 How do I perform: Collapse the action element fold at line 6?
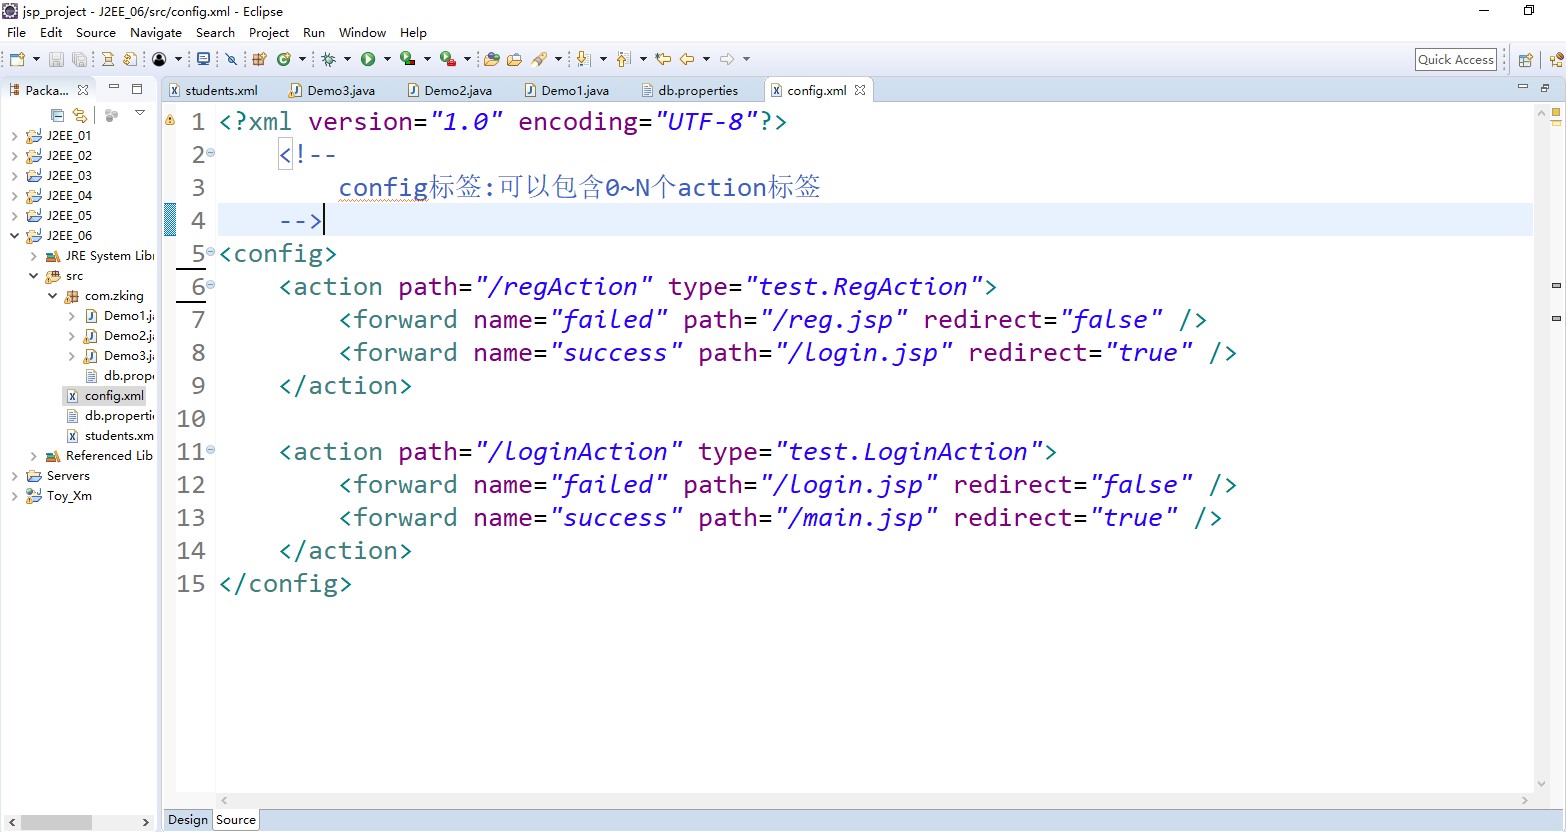click(209, 286)
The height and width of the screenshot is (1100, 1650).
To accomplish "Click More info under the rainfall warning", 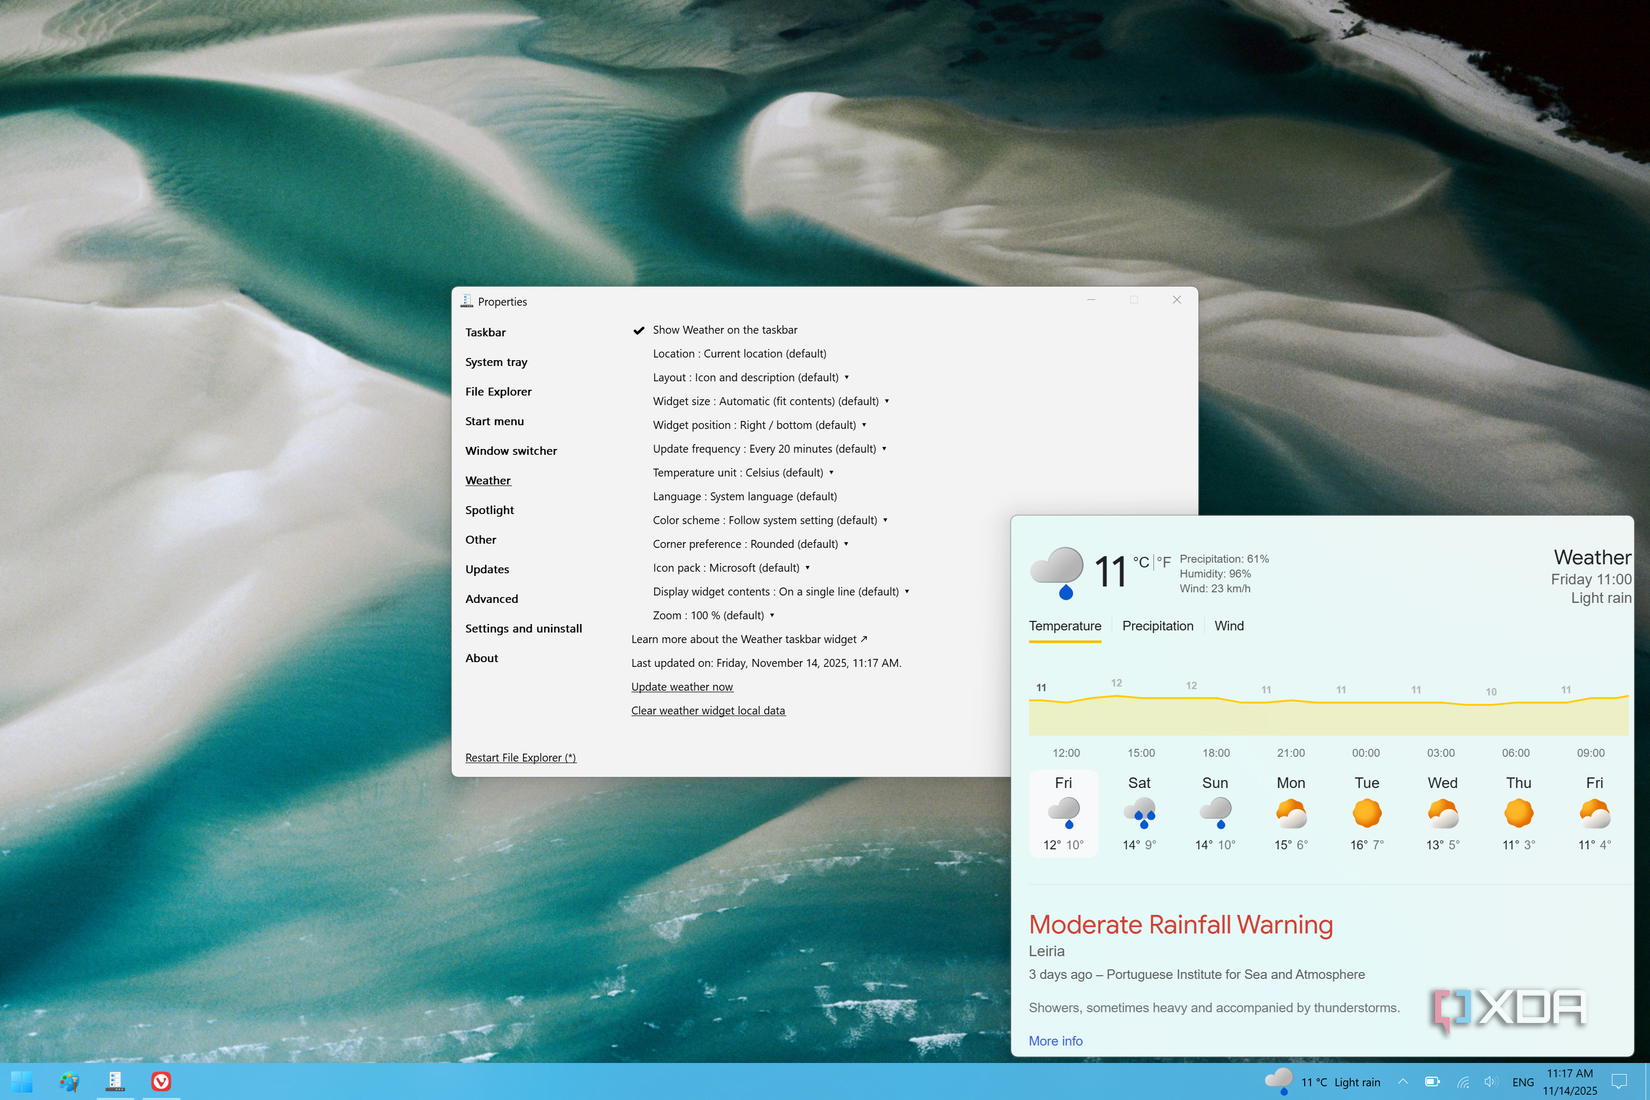I will (x=1055, y=1040).
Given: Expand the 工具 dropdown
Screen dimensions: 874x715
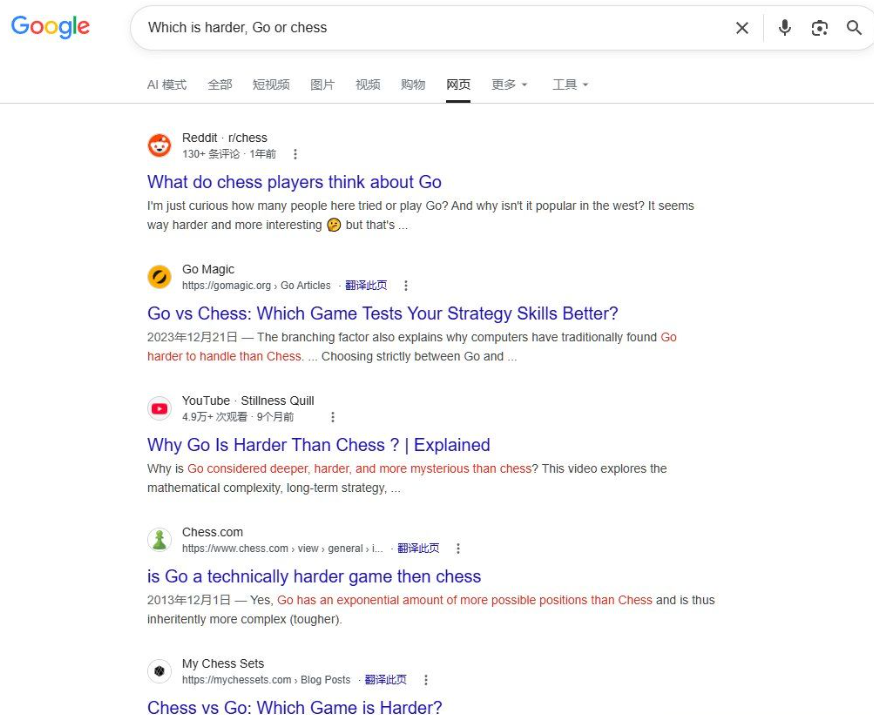Looking at the screenshot, I should click(570, 85).
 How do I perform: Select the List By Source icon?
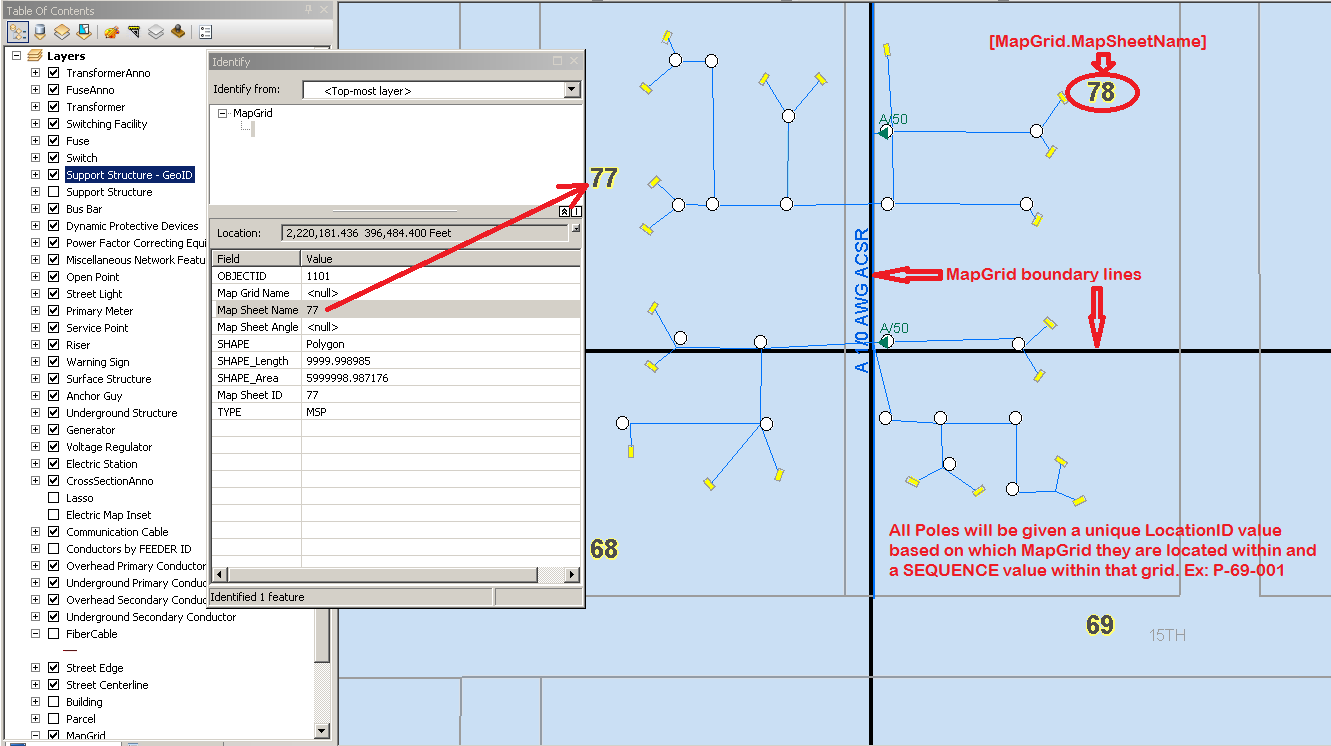pos(38,31)
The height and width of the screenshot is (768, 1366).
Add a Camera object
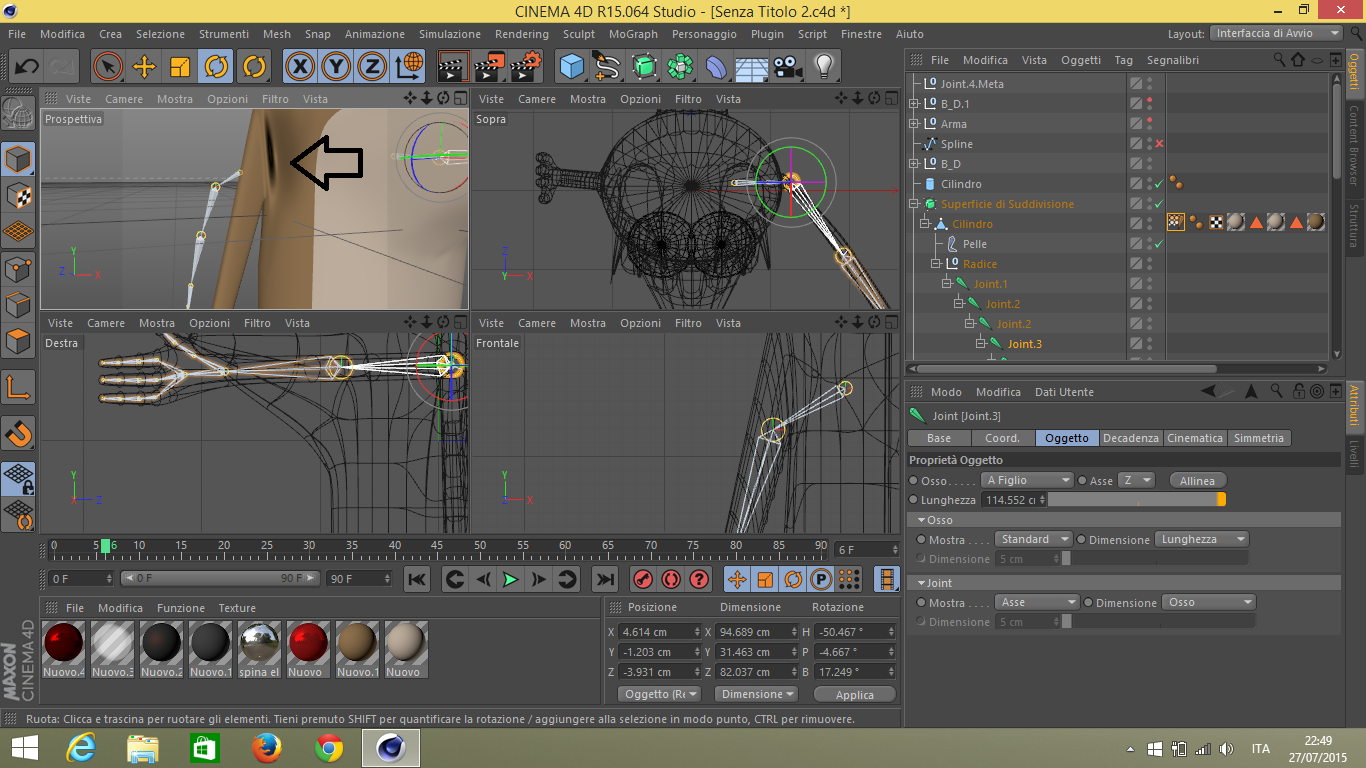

__EXERCISE TASK__
Turn the stretch of rows from the line containing "Given: Expand the 工具 dropdown" through the end of the rows into a numbered list, leaving out blank lines and pictures.

__FULL OUTPUT__
1. Given: Expand the 工具 dropdown
2. Screen dimensions: 874x715
3. Looking at the screenshot, I should click(570, 85).
4.  How do I perform: Select the List By Source icon?
5. pos(38,31)
6. The height and width of the screenshot is (768, 1366).
7. Add a Camera object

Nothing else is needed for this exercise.